Atualmente, Bolsonaro está sob vigilância devido ao uso de tornozeleira eletrônica e outras restrições determinadas pelo Supremo Tribunal Federal (STF), que incluem limitações de horário e a proibição de deixar sua residência nos finais de semana.
Durante o culto, o ministro Alexandre de Moraes, do STF, respondeu aos advogados do ex-presidente ao decidir, neste momento, não aplicar uma prisão preventiva, apesar de ter reconhecido que Bolsonaro descumpriu algumas das medidas cautelares estabelecidas pela corte.

O ex-presidente compareceu à cerimônia ao lado do senador Magno Malta (PL-ES) e de seu filho Jair Renan, vereador em Balneário Camboriú (SC), que tem acompanhado o pai desde o início da semana.
A Igreja Casa da Benção é conhecida por sua tradição evangélica e já esteve envolvida em controvérsias no passado, especialmente um escândalo em 2010 que envolveu o ex-governador José Roberto Arruda. Pastores da instituição foram gravados em um vídeo que evidenciou práticas corruptas conhecidas como “oração da propina“.
Em seu discurso durante o culto, Michelle Bolsonaro fez menção à censura que seu marido estaria enfrentando, afirmando que “Deus está no comando“. A presença do ex-presidente na primeira fileira da igreja foi marcada por lágrimas enquanto ouvia as palavras da esposa.

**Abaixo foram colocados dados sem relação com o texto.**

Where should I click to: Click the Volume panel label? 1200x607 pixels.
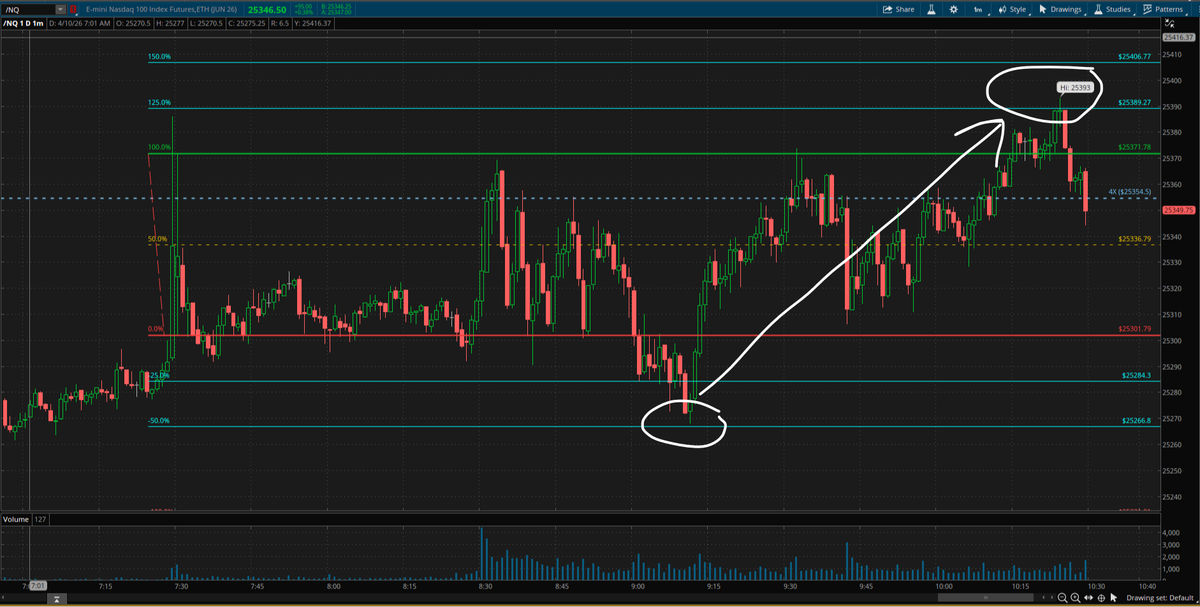tap(15, 519)
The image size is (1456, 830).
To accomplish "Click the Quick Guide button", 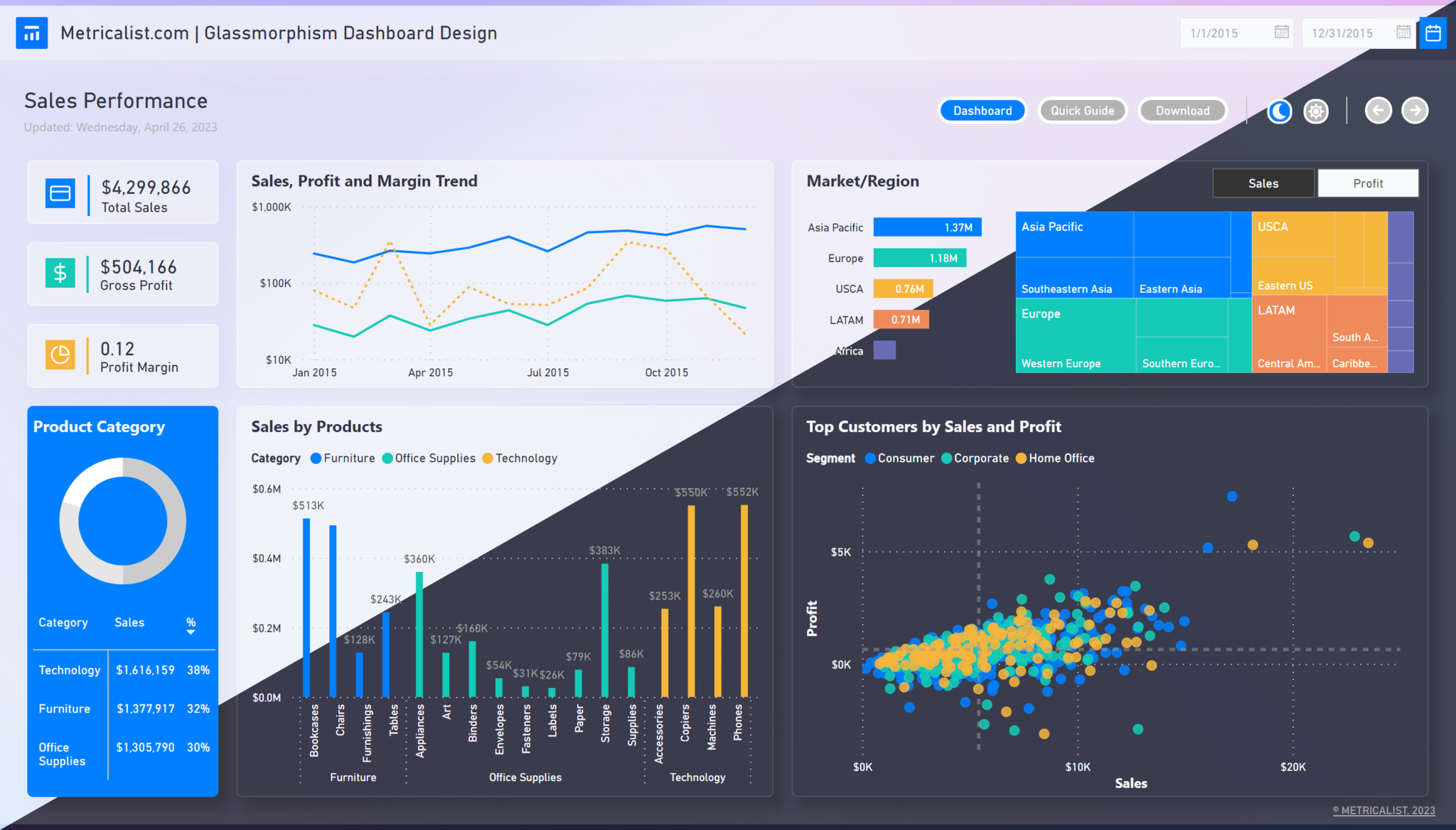I will 1081,110.
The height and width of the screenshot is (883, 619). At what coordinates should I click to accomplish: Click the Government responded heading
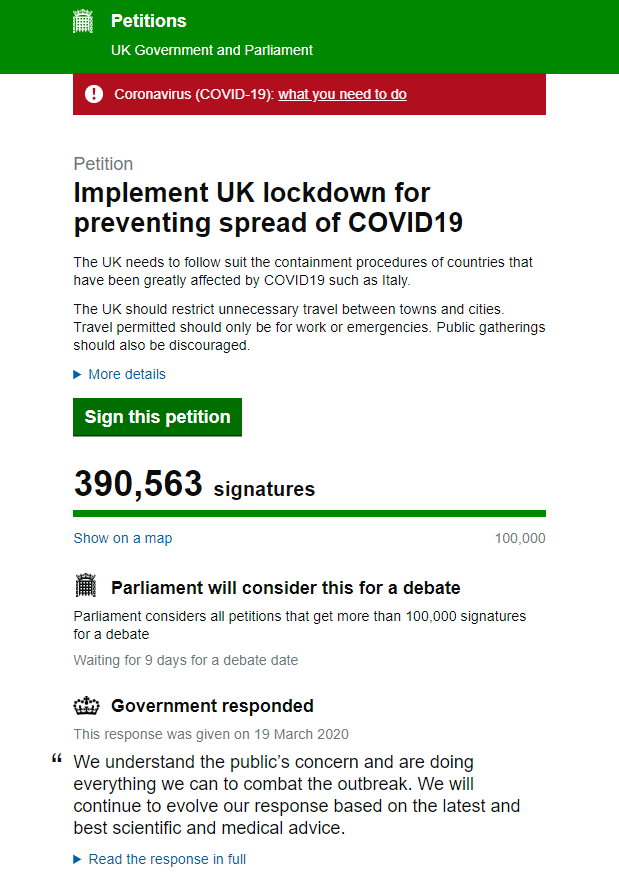[212, 706]
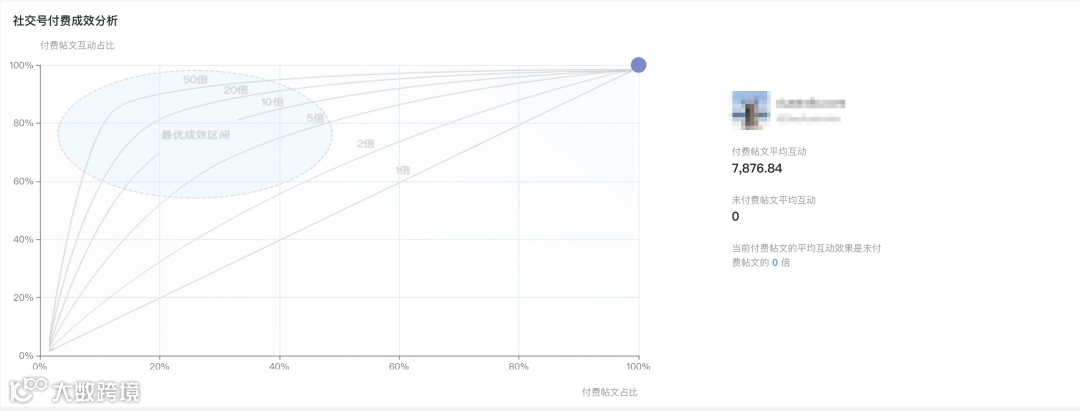Image resolution: width=1080 pixels, height=411 pixels.
Task: Click the blurred account name text
Action: coord(811,102)
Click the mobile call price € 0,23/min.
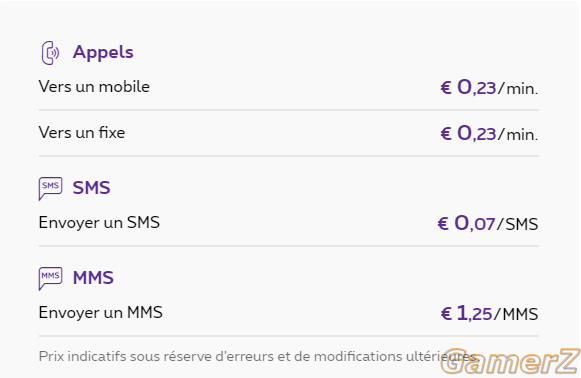Screen dimensions: 581x378 489,88
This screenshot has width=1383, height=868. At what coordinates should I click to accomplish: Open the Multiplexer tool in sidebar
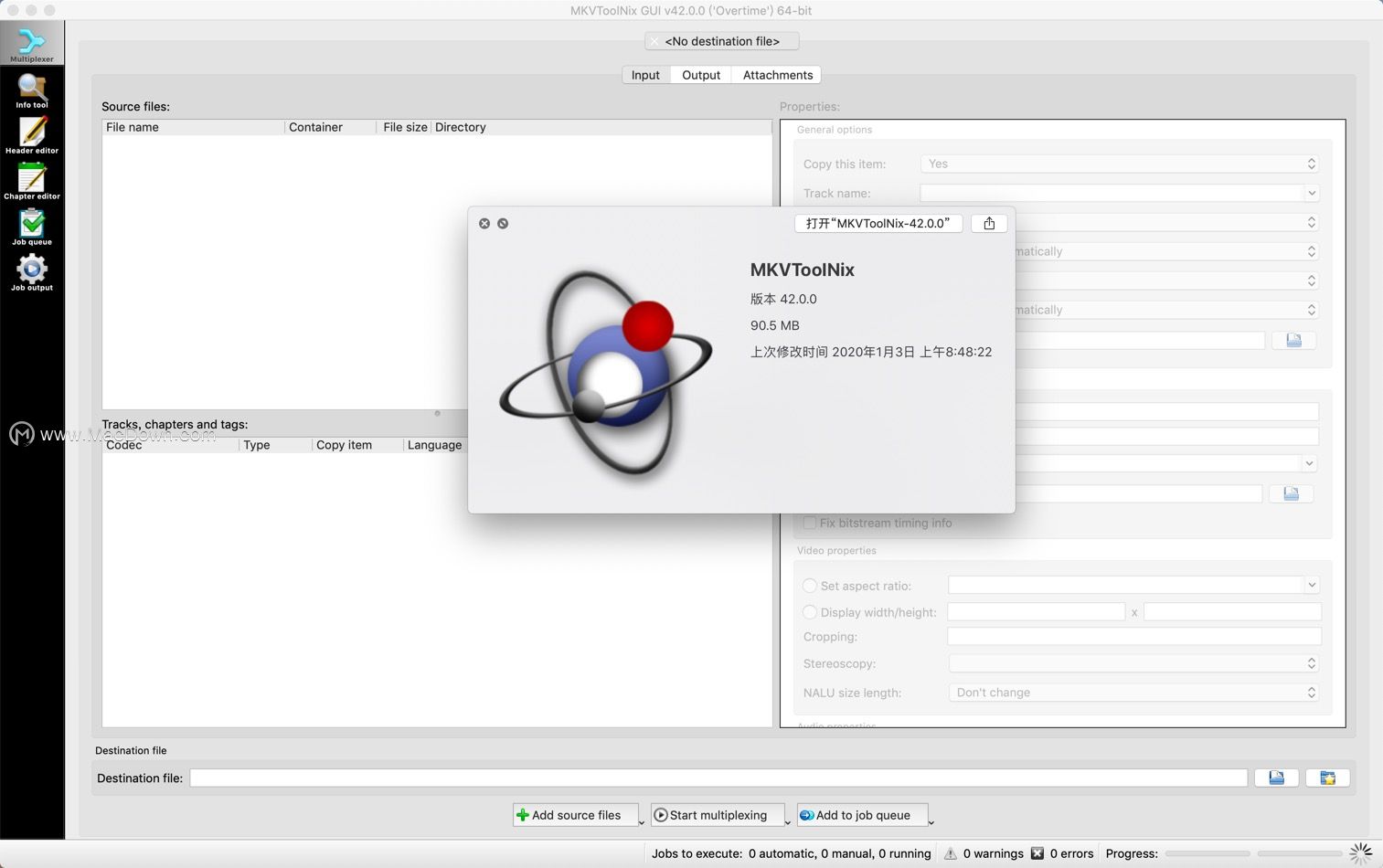[x=32, y=44]
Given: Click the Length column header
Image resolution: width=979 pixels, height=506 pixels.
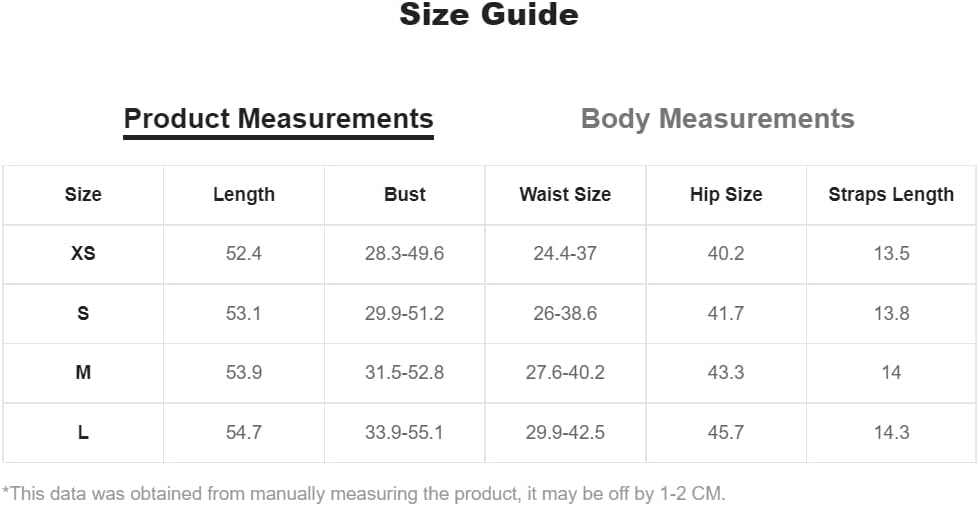Looking at the screenshot, I should coord(244,195).
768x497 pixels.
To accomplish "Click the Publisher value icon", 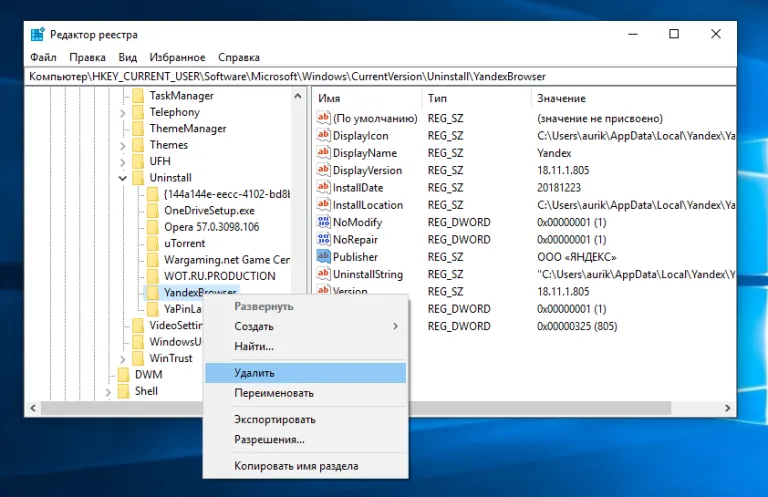I will pos(323,257).
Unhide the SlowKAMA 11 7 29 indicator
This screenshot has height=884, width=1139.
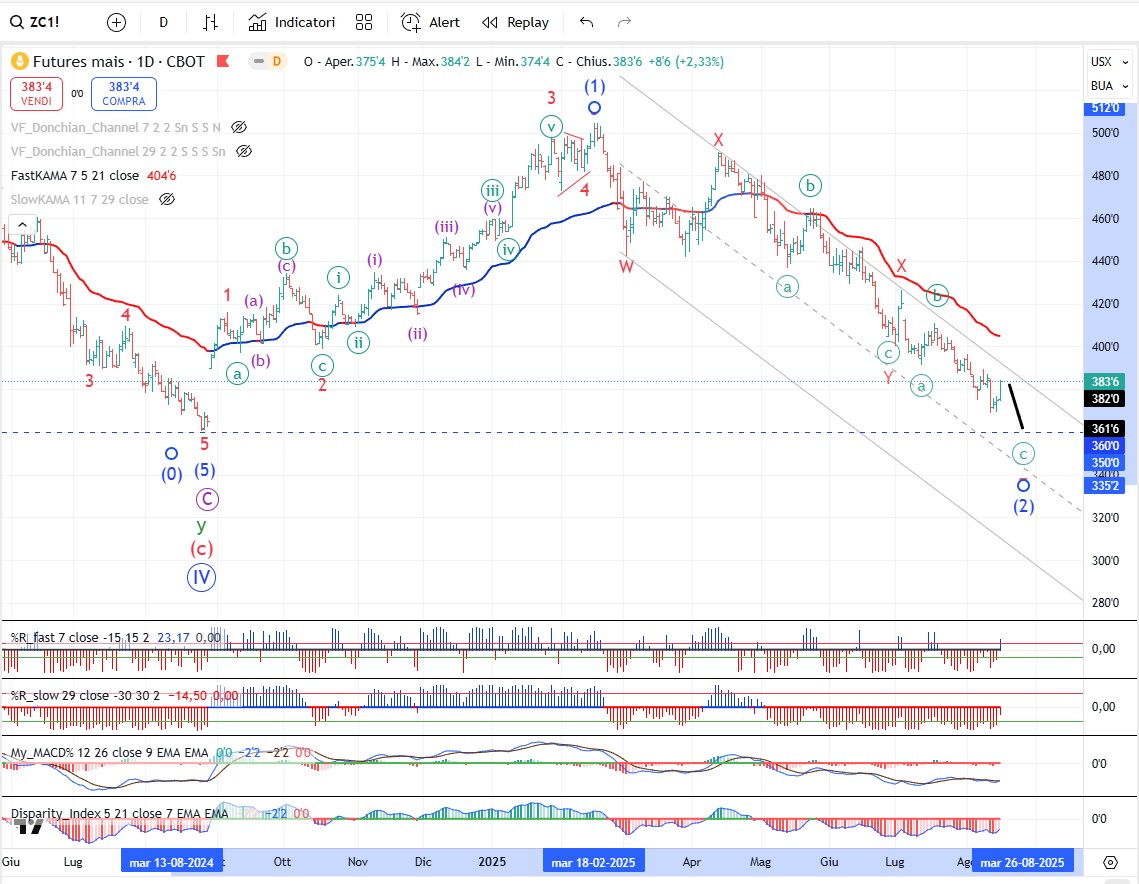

Alexandre de Moraes observou que Bolsonaro continuou a incitar seus apoiadores contra as restrições impostas pelo STF durante um pronunciamento na Câmara dos Deputados. A replicação das declarações do ex-presidente nas redes sociais pelo filho Eduardo Bolsonaro foi considerada pelo ministro como um “ilícito modus operandi” para obstruir a Justiça.
A decisão de Moraes esclarece que Bolsonaro não está impedido de realizar entrevistas ou discursos públicos. No entanto, segundo o ministro, as restrições se aplicam à utilização de estratégias que visem à continuidade de atividades ilícitas.

Moraes argumenta que as declarações feitas por Bolsonaro são planejadas para gerar repercussão nas redes sociais de forma coordenada. Esta abordagem seria interpretada como uma tentativa do ex-presidente de contornar a proibição imposta pelo STF sobre o uso das redes sociais.